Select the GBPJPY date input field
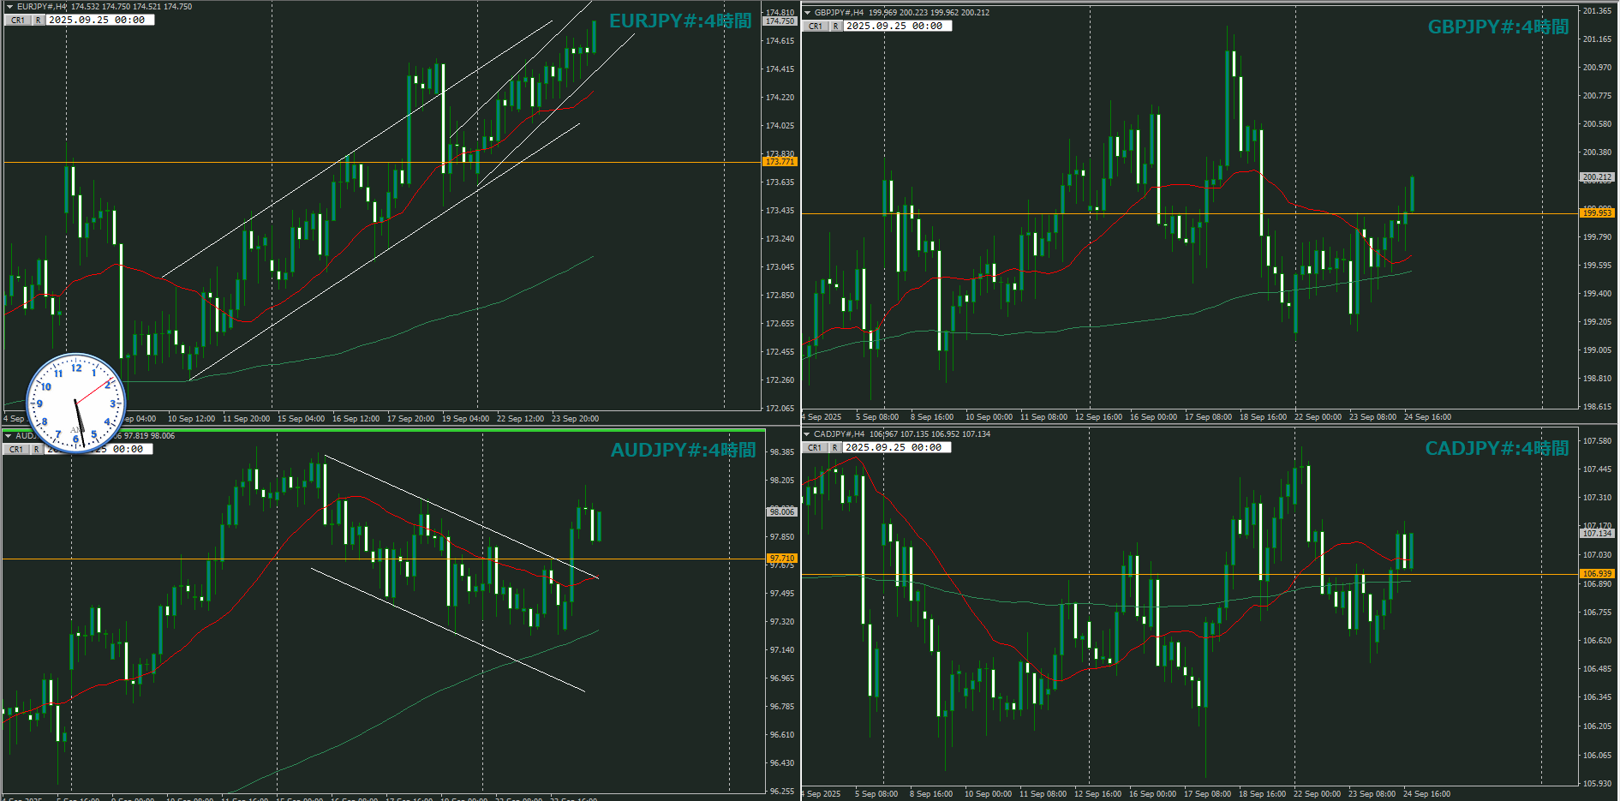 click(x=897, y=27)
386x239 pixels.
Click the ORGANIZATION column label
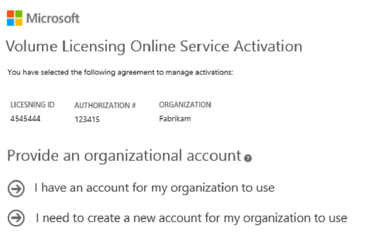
---
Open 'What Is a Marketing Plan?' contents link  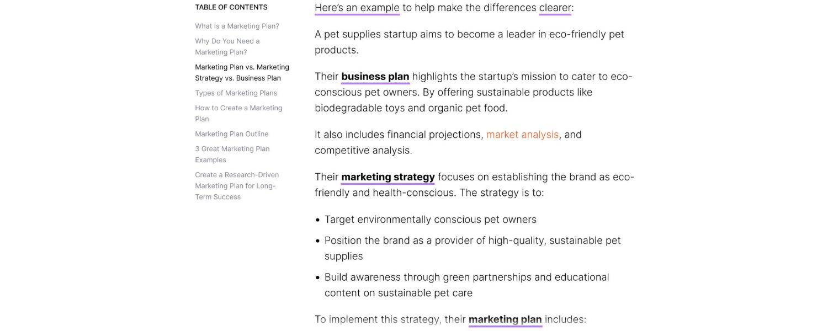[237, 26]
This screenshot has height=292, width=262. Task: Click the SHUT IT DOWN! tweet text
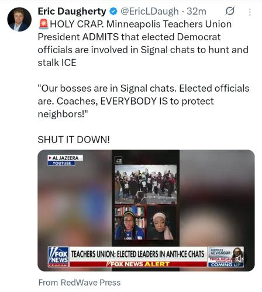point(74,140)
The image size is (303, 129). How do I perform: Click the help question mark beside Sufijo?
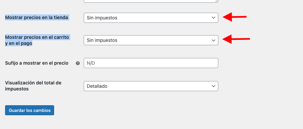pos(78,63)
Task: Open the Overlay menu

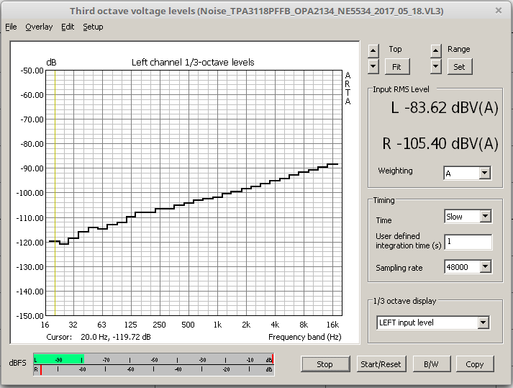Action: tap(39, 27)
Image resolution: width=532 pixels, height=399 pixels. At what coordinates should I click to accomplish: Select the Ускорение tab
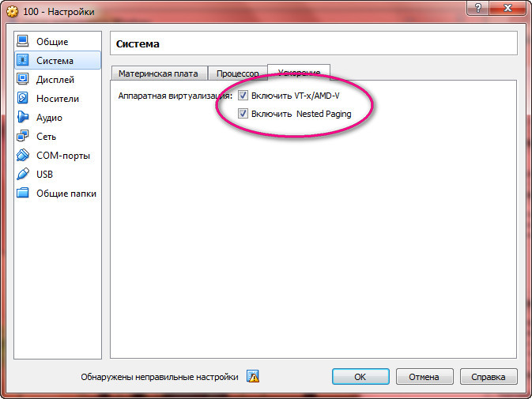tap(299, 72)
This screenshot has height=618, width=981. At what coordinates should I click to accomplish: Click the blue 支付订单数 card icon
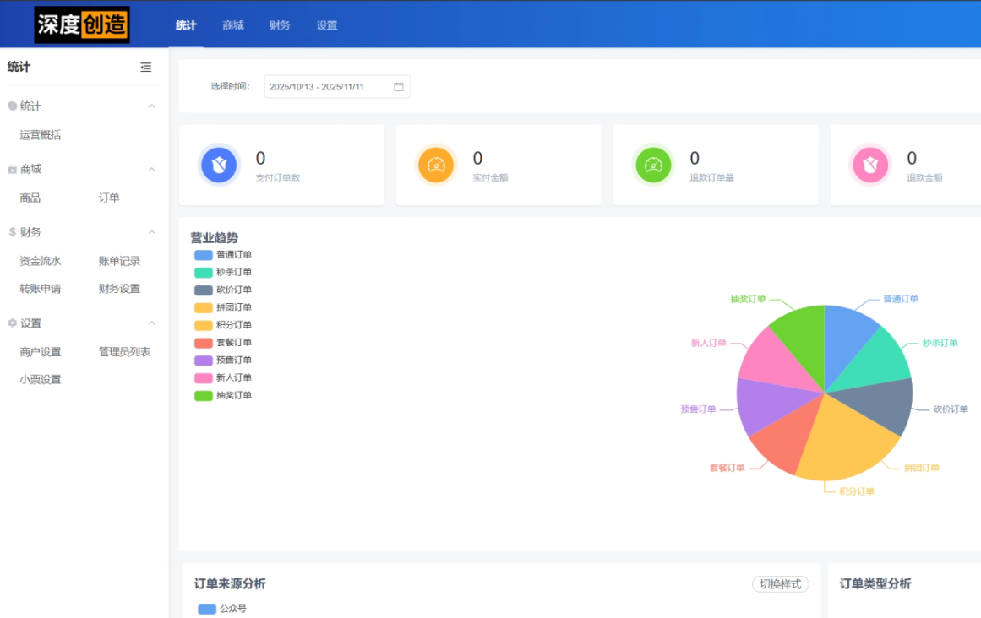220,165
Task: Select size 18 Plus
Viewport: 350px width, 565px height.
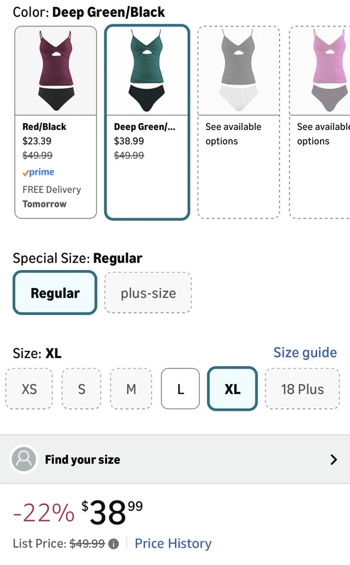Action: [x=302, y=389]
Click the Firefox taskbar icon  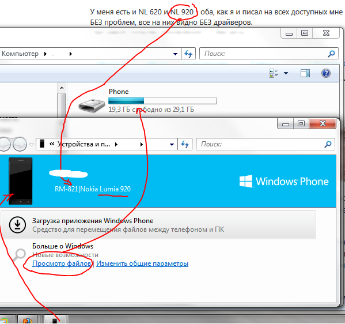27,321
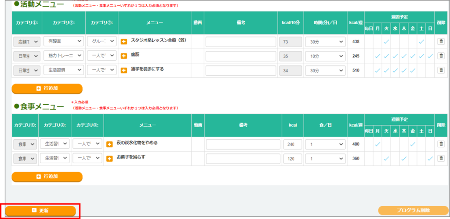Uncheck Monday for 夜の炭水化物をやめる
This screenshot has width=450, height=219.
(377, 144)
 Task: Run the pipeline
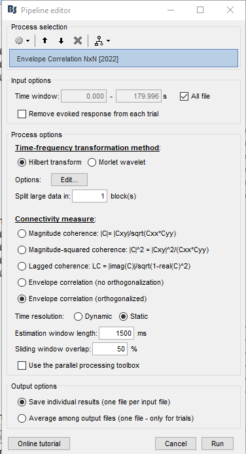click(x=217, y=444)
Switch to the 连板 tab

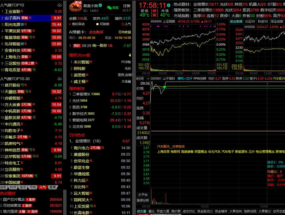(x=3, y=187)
---
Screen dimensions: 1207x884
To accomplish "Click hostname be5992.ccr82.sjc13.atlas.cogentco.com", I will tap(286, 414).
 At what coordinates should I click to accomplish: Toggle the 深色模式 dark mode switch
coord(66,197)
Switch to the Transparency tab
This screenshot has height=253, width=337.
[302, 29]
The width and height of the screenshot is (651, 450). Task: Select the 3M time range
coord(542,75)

### What this task involves
Given the records above, return exactly the lines starting at the line containing "386x239 pixels." and ending at the line containing "Click the ORGANIZATION column label", including both.

### Answer area
386x239 pixels.
Click the ORGANIZATION column label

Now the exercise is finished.